Sunday, October 17, 2010

Why We Can't Afford Unfettered Capitalism

My stepson, who is pursuing a graduate degree in corporate finance in hopes of someday landing a job at a high-paying venture capital firm, recently told me that he thought it was ultimately futile to try to regulate business or for the government to implement counter-cyclical economic policies in an effort to ameliorate the social effects of capitalist boom & bust cycles.

In his view, booms & busts are inherent to capitalism, and any effort by governments to try to constrain their effects are doomed to failure because - like a metastasizing cancer that mutates relentlessly & invades previously disease-free organs in response to environmental pressures (and / or the demise of the original hosting organ) - markets always find a way around the constraints. Ultimately, government efforts are inefficient over the long run relative to simply allowing market failures run their course, and thus are sub-optimal. Never mind what happens to individuals in the short run. Laissez-faire fatalism.

As to the first part of his assertion - that boom and bust cycles are inherent, inevitable features of our modern capitalist economy - I can only partly agree. They are certainly an inherent risk; they are not, however, inevitable unless they are allowed to be.

Hyman P. Minsky's Financial Instability Hypothesis is one of the oft-ignored economic theories that explain the cause(s) of the Great Recession of 2007-09. Too bad most mainstream economists - particularly ones responsible for shaping actual government policy (Larry Summers, I'm talking to you, among others) - either don't know Minsky or poo-pooed his work without much thought.

Minsky's hypothesis suggests there may well be government policies that could mitigate the inevitability of booms and busts and irrational exuberance-fed asset bubbles. In particular, policies that clearly insulate socially utile financial hedging activities from the realm of socially useless financial speculation activities are recommended. And policies that aggressively seek to prevent financial speculation activities from devolving into Ponzi schemes are absolutely necessary. Bernie Madoff & Sir Allen Stanford were only as inevitable as the limited government, minimal regulation mindset allowed them to be. More detailed Minsky-ian policy ideas can be found here.

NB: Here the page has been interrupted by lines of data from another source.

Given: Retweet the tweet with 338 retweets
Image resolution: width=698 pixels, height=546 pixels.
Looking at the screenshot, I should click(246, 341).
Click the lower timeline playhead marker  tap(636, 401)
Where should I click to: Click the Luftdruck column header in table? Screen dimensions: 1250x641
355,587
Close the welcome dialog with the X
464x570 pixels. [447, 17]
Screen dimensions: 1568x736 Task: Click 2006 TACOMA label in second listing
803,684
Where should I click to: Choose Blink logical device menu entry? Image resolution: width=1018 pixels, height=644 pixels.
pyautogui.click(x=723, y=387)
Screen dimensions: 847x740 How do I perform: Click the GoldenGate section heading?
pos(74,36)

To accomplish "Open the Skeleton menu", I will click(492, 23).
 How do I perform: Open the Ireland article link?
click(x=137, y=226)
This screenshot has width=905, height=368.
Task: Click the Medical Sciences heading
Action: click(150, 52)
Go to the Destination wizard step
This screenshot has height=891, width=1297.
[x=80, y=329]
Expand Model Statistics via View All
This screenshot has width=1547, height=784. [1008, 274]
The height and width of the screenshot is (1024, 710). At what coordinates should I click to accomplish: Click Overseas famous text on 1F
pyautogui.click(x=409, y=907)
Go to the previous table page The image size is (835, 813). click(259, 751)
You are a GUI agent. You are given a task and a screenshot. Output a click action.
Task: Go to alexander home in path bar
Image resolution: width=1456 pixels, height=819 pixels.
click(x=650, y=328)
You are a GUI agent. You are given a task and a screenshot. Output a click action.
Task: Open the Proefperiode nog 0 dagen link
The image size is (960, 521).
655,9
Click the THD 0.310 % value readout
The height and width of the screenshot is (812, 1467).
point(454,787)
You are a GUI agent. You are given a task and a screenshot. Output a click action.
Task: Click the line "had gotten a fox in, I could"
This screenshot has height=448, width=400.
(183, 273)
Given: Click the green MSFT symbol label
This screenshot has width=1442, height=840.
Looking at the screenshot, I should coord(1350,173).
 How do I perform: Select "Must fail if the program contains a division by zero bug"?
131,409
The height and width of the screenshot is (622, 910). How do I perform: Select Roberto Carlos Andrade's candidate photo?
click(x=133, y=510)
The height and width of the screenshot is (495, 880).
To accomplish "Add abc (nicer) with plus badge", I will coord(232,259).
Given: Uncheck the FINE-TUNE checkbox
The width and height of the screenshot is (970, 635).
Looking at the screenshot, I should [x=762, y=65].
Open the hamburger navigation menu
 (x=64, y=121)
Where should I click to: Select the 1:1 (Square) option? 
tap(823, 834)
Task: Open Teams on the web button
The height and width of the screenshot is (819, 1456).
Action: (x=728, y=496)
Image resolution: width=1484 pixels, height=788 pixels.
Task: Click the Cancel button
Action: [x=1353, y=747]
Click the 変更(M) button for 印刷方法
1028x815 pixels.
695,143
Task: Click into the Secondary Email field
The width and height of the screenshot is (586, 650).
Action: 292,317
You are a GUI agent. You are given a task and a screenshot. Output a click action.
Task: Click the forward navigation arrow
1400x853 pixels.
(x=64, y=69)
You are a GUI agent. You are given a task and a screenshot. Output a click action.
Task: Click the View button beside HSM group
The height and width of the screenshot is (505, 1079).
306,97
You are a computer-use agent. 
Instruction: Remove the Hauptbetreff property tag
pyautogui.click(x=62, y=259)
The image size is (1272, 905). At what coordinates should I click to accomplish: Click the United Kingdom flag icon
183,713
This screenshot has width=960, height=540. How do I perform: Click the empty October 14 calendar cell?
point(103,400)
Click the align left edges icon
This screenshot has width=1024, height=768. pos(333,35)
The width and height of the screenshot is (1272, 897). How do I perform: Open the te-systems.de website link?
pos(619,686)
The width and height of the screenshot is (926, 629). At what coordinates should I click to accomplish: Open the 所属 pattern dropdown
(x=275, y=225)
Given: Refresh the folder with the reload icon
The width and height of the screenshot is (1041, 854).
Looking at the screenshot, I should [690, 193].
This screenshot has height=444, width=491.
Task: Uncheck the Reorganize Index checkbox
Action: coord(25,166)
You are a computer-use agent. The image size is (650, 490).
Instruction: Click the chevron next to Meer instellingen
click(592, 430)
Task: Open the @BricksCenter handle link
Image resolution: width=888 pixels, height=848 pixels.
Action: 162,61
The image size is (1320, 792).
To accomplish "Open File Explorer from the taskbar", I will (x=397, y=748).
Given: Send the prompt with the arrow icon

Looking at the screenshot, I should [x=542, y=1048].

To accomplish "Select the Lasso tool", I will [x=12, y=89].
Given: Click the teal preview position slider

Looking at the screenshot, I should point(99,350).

Over the past three decades, the very concept of regulation has undergone an ideological assault. Yet regulation should not be equated with red tape.
A sound regulatory structure provides a basic code of conduct that actually enhances the business of finance, by surrounding it with a sense of confidence and stability.
It also makes sure businesses operate within the broader social interest. In reality, a basic framework for proper behavior endows businesses like finance with a sense of legitimacy
—just what is sorely lacking under current conditions.